AFOGADO EM COPACABANA
Meu celular morreu afogado em Copacabana na última sexta (21/9) , às 11h35. Nem tente me ligar até terça, não há como reanimá-lo.
Por mais que tentasse fazer uma respiração boca-a-boca, ele não mais emitia sinal. Seu display apagou eternamente e qualquer transplante custaria mais do que uma nova vida. Sua agenda, suas fotografias, seus vídeos, mensagens de texto e torpedos migraram para um terreno de maresia, nuvens e neblina– inacessíveis às mãos, talvez agora vizinho das pipas desaparecidas entre os morros.

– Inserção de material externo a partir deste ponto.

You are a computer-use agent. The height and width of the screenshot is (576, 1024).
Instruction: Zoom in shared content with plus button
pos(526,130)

Estava com a família descansando na praia. Experimentava a discreta harmonia de férias. Uma felicidade de não me fixar em nada a não ser em manter a felicidade pelos próximos minutos. Brincava de cavar com o Vicente e recebia o sol com a disciplina dos grãos do café. Diante de qualquer ameaça à tranqüilidade, respondia com determinação. Reclamei de Ana que - involuntária - derrubou areia na sacola dos livros e documentos.
Admiro sua capacidade de transferir a culpa. Não é gozação, reconheço sua virtuosa naturalidade de me descobrir culpado antes de cometer um crime.

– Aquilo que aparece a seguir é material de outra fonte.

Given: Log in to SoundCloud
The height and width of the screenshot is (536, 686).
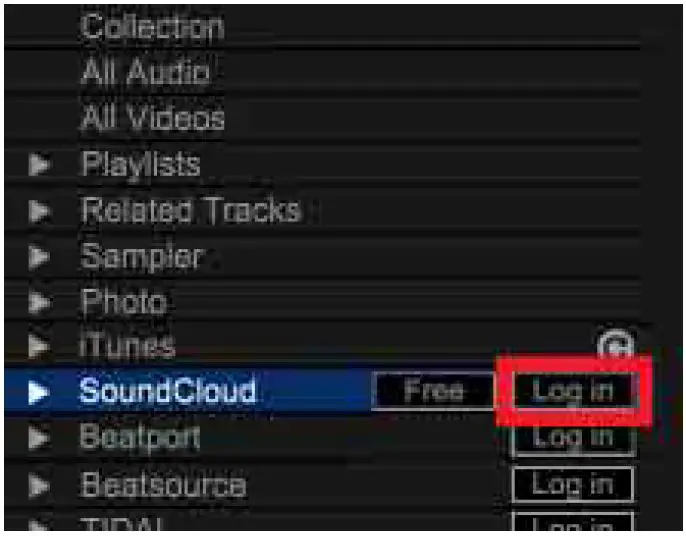Looking at the screenshot, I should point(573,390).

- Ana, toma cuidado com o balde. Pô, vai encher os papés de terra!
- A culpa é sua, que deixou a sacola aberta.
- Ah, o erro foi meu...
Vejo que nunca serei devidamente prevenido. Ela tem uma vidência vingativa. Depois de um banho gelado na orla, fui matar a sede, me distrai e virei a garrafinha dentro da sacola. Quase impossível descrever minha idiotice. Pequenos goles rumaram para as teclas do celular. Deslizaram no teclado luminoso, fingindo limpar a resina do dia. Conclui que fosse uma banalidade contornável com a camisa. Usei os punhos do algodão e o celular apagou para sempre. Ficou inteiramente embaçado. Sem tempo de reação. Deu uma tragada funda e engasgou na fumaça.
O que era uma manhã intocável transformou-se num tormento. Em trânsito, não teria como receber ou efetuar ligações, dependia do celular para cobrir o trabalho a distância e confirmar palestras em aberto. Não existia forma de trocar de aparelho em outro estado, inútil correr ao conserto para o atendente fuçar e limpar a caixa interna e logo completar: - Desculpa, fiz o possível.
Custosa uma viagem para o Rio de Janeiro, organizar frestas no calendário, conter a ansiedade do filho, que preparou uma contagem regressiva há mais de um mês. Toda a alegria arrruinava-se em um gesto desequilibrado. Franzinho e atolado em preocupação, teimava em mexer naquele bicho escuro desfalecido, não mais encantado com a luz soluçando, as ondas escorregando pelos ouvidos e a sucessão de campos de futebol pela extensão albina. Ansiava voltar para casa, como um menino contrariado.
Por um aparelhinho, perdi meu entusiasmo. Que euforia é essa? O quanto ainda sou inapto para aceitar que não preciso ser chamado para atender, procurado para me encontrar. Não admito nenhum desvio do que planejei.
Inconsolável, prossegui cavando o túnel para minha criança. Na areia, encontrei uma vela branca de Umbanda.
Acendi e rezei para que fosse salvo de mim.